# [Exercise aim]
The expected output is every entry below, exact in every character.

# [Entries shown]
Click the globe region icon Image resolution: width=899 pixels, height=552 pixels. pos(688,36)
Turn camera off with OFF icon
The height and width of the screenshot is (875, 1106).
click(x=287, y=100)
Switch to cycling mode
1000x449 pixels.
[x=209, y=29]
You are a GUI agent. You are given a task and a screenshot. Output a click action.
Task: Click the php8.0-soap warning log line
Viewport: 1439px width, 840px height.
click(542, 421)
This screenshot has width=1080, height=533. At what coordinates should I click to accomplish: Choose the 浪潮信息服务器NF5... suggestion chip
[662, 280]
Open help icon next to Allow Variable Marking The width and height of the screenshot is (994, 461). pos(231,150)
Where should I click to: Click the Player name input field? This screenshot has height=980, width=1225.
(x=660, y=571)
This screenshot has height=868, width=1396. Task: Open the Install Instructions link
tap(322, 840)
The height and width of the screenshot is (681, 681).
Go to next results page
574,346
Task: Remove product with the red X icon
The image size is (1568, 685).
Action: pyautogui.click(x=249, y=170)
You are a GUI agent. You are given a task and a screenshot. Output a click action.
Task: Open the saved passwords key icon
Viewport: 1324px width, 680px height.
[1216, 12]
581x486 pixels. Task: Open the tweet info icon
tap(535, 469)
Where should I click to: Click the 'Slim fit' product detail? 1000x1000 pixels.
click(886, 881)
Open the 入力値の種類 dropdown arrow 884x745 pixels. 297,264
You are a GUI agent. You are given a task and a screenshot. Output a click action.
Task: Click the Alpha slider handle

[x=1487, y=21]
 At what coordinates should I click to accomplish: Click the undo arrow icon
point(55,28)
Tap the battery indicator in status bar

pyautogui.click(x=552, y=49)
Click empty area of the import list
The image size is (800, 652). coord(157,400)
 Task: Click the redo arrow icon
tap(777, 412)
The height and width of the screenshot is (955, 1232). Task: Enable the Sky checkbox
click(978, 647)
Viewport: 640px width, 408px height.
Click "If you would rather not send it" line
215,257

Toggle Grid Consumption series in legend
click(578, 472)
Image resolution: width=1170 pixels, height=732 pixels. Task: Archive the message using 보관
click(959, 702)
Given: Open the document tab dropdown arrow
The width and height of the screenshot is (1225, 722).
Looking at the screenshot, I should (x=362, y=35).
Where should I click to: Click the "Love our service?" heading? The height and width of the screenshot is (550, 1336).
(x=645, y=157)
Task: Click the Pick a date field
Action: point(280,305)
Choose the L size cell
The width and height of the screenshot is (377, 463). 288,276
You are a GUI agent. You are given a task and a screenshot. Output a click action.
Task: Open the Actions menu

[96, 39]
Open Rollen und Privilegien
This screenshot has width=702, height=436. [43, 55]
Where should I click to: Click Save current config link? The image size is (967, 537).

# [Answer for the task]
Click the globe region icon Image resolution: width=899 pixels, height=552 pixels. pos(688,36)
Turn camera off with OFF icon
The height and width of the screenshot is (875, 1106).
click(x=287, y=100)
Switch to cycling mode
1000x449 pixels.
[x=209, y=29]
You are a GUI agent. You are given a task and a screenshot. Output a click action.
Task: Click the php8.0-soap warning log line
Viewport: 1439px width, 840px height.
click(542, 421)
This screenshot has width=1080, height=533. At what coordinates should I click to accomplish: Choose the 浪潮信息服务器NF5... suggestion chip
[662, 280]
Open help icon next to Allow Variable Marking The width and height of the screenshot is (994, 461). pos(231,150)
Where should I click to: Click the Player name input field? This screenshot has height=980, width=1225.
(x=660, y=571)
This screenshot has height=868, width=1396. Task: Open the Install Instructions link
tap(322, 840)
The height and width of the screenshot is (681, 681).
Go to next results page
574,346
Task: Remove product with the red X icon
The image size is (1568, 685).
Action: pyautogui.click(x=249, y=170)
You are a GUI agent. You are given a task and a screenshot. Output a click action.
Task: Open the saved passwords key icon
Viewport: 1324px width, 680px height.
[1216, 12]
581x486 pixels. Task: Open the tweet info icon
tap(535, 469)
Where should I click to: Click the 'Slim fit' product detail? 1000x1000 pixels.
click(886, 881)
Open the 入力値の種類 dropdown arrow 884x745 pixels. 297,264
You are a GUI agent. You are given a task and a screenshot. Output a click action.
Task: Click the Alpha slider handle

[x=1487, y=21]
 At what coordinates should I click to accomplish: Click the undo arrow icon
point(55,28)
Tap the battery indicator in status bar

pyautogui.click(x=552, y=49)
Click empty area of the import list
The image size is (800, 652). coord(157,400)
 Task: Click the redo arrow icon
tap(777, 412)
The height and width of the screenshot is (955, 1232). Task: Enable the Sky checkbox
click(978, 647)
Viewport: 640px width, 408px height.
Click "If you would rather not send it" line
215,257

Toggle Grid Consumption series in legend
click(578, 472)
Image resolution: width=1170 pixels, height=732 pixels. Task: Archive the message using 보관
click(959, 702)
Given: Open the document tab dropdown arrow
The width and height of the screenshot is (1225, 722).
Looking at the screenshot, I should (x=362, y=35).
Where should I click to: Click the "Love our service?" heading? The height and width of the screenshot is (550, 1336).
(x=645, y=157)
Task: Click the Pick a date field
Action: point(280,305)
Choose the L size cell
The width and height of the screenshot is (377, 463). 288,276
You are a GUI agent. You are given a task and a screenshot. Output a click action.
Task: Open the Actions menu

[96, 39]
Open Rollen und Privilegien
This screenshot has width=702, height=436. [43, 55]
Where should I click to: Click Save current config link? The image size is (967, 537).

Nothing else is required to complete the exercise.